Location: Southern Horticultural Research
Project Number: 6062-21430-004-032-S
Project Type: Non-Assistance Cooperative Agreement
Start Date: Apr 13, 2021
End Date: Sep 30, 2023
Objective:
1. Identify genes and enzymes involved in host pathogenicity and those important for growth and survival on its host by comparative gene expression in media and in planta.
2. Identify markers that allow for primers to be designed with high specificity so this species can be differentiated from the many closely related species that may be present in the local biome.
3. Achieve genome annotation through sequencing of the expressed transcripts through transcriptomics.
Approach:
The genome of P. sequoiae has already been sequenced and therefore the focus of the work will be to collect samples of the fungus growing in media and growing in planta. The ARS scientist will collect five samples from each growth condition and immediately place them in liquid nitrogen or RNAlater® Stabilization Solution (ThermoFisher Scientific, NY, USA). RNA will be extracted using the Qiagen RNeasy® (Qiagen, Germantown, MD, USA) reagents and following the manufacturer protocols. Transcripts from each sample will be sequenced via Illumina HiSeq technologies, 150bp pair end run. Data will be analyzed in unison with the previously sequenced genome. Data will be analyzed on servers housed in the cooperator's laboratory.
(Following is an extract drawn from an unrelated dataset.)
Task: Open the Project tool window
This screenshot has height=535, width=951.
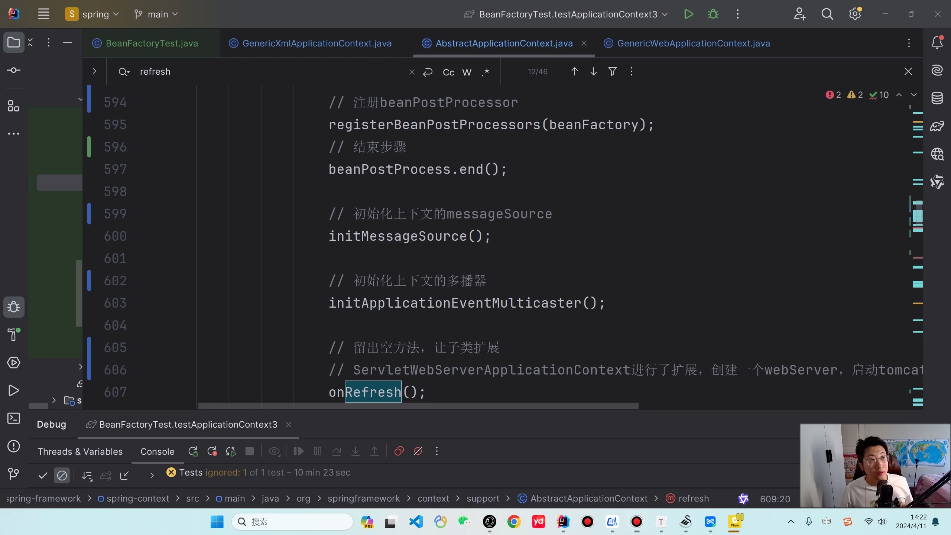Action: coord(13,42)
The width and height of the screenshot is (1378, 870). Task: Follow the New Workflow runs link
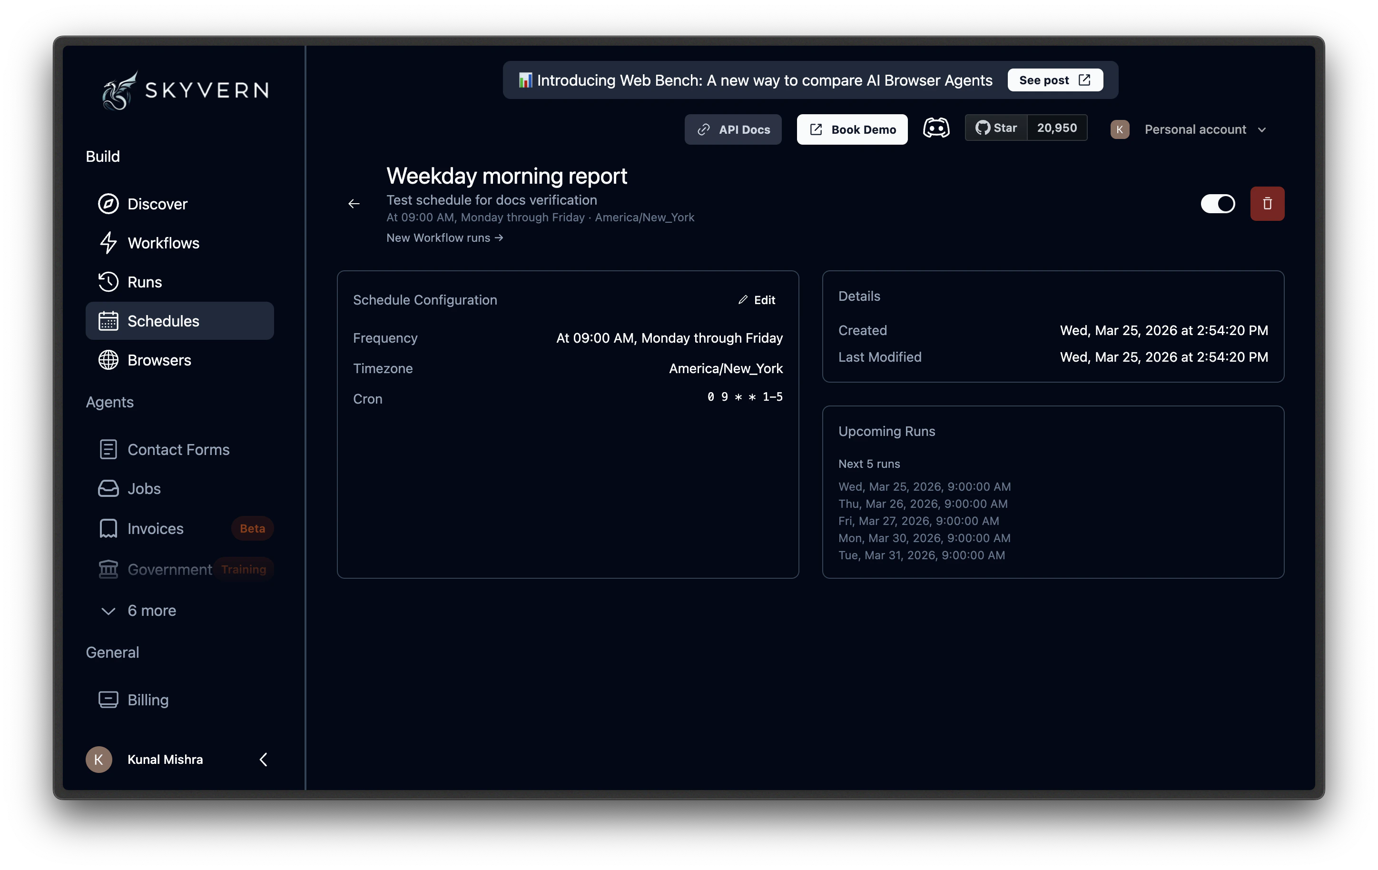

Functional annotation of the genomic data will identify predicted proteins using InterProScan 5.24-63.0. Programs SignalP, EUK and TMHMM will be used to predict the presence of signal peptides or transmembrane helices in the proteins; and Pfam, PANTHER, SUPERFAMILY and SMART will be used to search for matches of amino acid sequences in the corresponding databases. Previously developed pipelines will be used to identify cytochrome P450 and peroxidases (Ibarra et al. 2019). Putative secreted proteins will be identified as those with a SignalP-noTM motif and the absence of transmembrane regions. Small secreted proteins will be defined as those smaller than 300 amino acids. Secondary metabolism genes will be detected using Antismash; Putative Carbohydrate-Active Enzymes (CAZYmes), including laccases, will be identified by obtaining InterPro signatures known to be present in CAZYmes and dbCAN databases. dbCAN will be run using hmmscan, and Tannases and Proteases will be detected based on the presence of corresponding Pfam (PF07519) and InterPro (IPR011118) domains.
Quality of the RNASeq reads will be evaluated using FastQC v.0.11.7. Adapter removal and quality trimming will be performed using fastp v.0.19.3 using default settings. The “Tuxedo protocol”, with Tophat v.2.1.1 and Cufflinks v.2.2.1, will be used for the assembly of the transcriptome and differential expression analysis. The gff3 file produced by MAKER will be included in different aspects of the analyses (Tophat, Cufflinks, Cuffmerge). Minimum and maximum intron lengths will be set to 5 and 5,000 respectively. Functional annotation of the transcripts will be completed using the annotation of the corresponding genes. Transcripts not assigned to a gene by Cufflinks, will be functionally annotated by obtaining their longest open reading frame using the ‘getorf’ subcommand in Hmmer2Go 0.17.8, setting the lower limit to 50 aa, and then using the same databases to obtain protein IDs, as described above for the genome analysis.
Using this transcriptomic data, we can compare genes expressed in culture and in planta, and thus we will be able to identify putative pathogenicity factors for P. sequoiae. From this data genes identified in P. sequoiae can be compared with genes found in other important needle and leaf pathogens. Further, we can begin to develop molecular markers for additional genetic studies of P. sequoiae.